[WORK REQUEST] At the line containing "This screenshot has height=533, width=533.", begin retyping, and continue word for word until the records below run out.

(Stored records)
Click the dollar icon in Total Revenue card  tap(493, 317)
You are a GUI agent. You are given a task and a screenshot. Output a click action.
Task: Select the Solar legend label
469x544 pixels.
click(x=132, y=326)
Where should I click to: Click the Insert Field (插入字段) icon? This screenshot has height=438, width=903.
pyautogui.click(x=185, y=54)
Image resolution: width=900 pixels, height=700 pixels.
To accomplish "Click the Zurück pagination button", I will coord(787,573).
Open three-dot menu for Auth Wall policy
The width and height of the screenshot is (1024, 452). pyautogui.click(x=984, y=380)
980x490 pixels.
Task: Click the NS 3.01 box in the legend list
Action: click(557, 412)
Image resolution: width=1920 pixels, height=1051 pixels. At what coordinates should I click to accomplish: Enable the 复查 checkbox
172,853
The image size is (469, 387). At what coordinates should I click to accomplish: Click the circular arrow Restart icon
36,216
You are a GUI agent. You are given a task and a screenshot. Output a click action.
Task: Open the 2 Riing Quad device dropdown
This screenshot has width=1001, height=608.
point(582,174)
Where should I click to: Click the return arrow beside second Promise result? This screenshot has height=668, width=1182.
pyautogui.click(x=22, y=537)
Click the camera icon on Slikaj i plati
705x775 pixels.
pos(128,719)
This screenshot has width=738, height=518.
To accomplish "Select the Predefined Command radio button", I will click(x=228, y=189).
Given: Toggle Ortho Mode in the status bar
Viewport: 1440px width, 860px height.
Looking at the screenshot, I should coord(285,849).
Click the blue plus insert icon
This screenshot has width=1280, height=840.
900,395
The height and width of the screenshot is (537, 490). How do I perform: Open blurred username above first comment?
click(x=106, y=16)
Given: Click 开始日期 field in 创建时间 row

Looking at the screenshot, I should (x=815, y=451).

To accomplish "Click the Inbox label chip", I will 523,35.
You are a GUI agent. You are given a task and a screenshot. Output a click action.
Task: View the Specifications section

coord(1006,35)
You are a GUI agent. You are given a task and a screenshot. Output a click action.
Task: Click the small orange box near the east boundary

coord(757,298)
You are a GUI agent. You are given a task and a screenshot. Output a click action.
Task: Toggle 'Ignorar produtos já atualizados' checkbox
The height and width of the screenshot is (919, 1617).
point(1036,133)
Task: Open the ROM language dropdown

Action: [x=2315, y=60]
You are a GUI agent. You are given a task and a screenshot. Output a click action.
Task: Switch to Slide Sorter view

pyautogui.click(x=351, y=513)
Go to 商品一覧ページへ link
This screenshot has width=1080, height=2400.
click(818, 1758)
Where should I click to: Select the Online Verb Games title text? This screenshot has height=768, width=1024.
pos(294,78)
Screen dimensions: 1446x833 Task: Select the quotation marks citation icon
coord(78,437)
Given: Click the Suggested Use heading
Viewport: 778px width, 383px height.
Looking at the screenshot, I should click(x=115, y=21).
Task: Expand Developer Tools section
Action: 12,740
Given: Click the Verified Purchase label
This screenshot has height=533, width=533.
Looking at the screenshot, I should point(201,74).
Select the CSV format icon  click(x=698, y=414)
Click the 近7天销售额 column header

[EXERCISE ANSWER]
This screenshot has height=533, width=533.
Looking at the screenshot, I should point(201,74).
Select the CSV format icon  click(x=698, y=414)
Click the 近7天销售额 column header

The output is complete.